Kucing Persia
Tanpa belas kasihan ia mencari-cari sisa pasir pada telapak kakiku. Lidahnya berkilauan seperti dada perawan, tapi ia tak hendak menunjukkan rasa laparnya padaku. Seakan ia tahu rasa amis yang kubawa dari tamasya akan membuat tubuhnya bersaing dengan bayanganku. Tapi kuharap ombak laut yang kusimpan di kantung celana akan tumpah ke wajahnya sehingga aku sedikit mampu melupakannya.
Percayalah, suatu hari ia akan menyertaiku ke tempat pembuangan (mungkin Isfahan, Zanzibar, atau Mombassa) sebab sudah terlalu lama ia tinggal bersamaku. Pernah kutanam bebatu mirah yang seperti matanya pada kitab-kitabku jauh sebelum ia lahir. Maka pastilah ia piawai memandangku jika aku bosan mengaji, menari, atau menyigi. Kurasa sudah bertahun-tahun ia sembunyi di balik lesung kuna di ruang tamuku: ketika aku tersadar dari mimpi, punggungnya berkilat seperti beting pasir malam hari di tempat pengasinganku nanti.

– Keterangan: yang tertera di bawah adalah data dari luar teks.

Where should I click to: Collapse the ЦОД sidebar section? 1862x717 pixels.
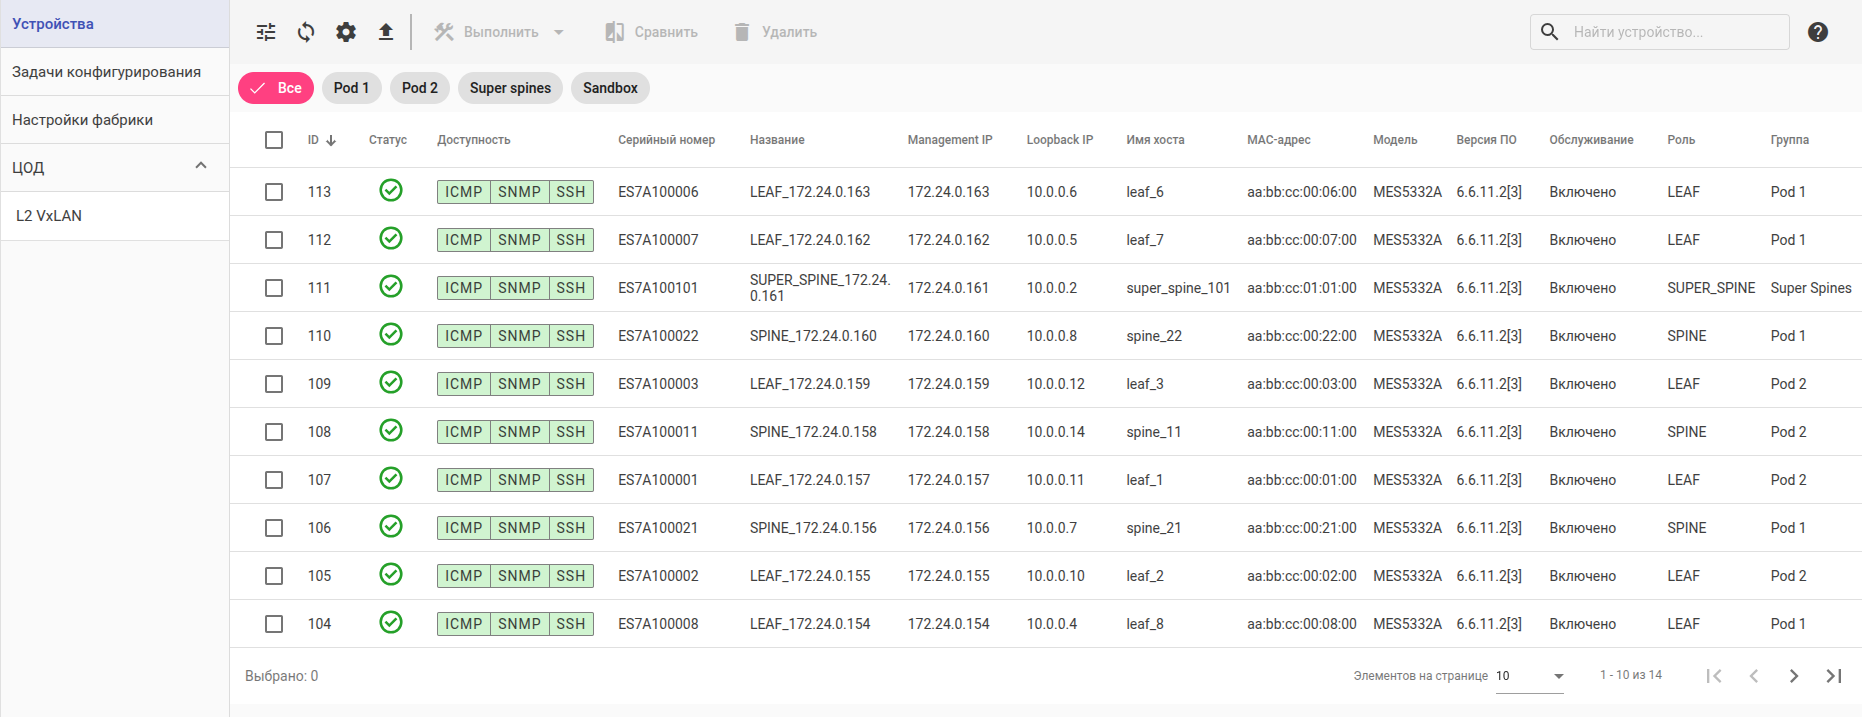point(201,166)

Selalu kucari tahu di mana asal-muasalnya yang jauh meski pelbagai ensiklopedi tetap saja mendustaiku, sampai terdengarlah bisikku diam-diam, “Berbarislah, berbarislah.” Ia pun melangkah pelan mengitari kakiku tanpa suara, meski telingaku hanya seperti mendengar sayup balatentara Darius Agung menderap ke Ionia. Percayalah, aku akan memuja ilmu hayat dan mengutuk ilmu bumi agar tubuhnya tetap murni tak tercela, seperti sehimpun gagasan suci yang kalis dari ludah kaum bidah.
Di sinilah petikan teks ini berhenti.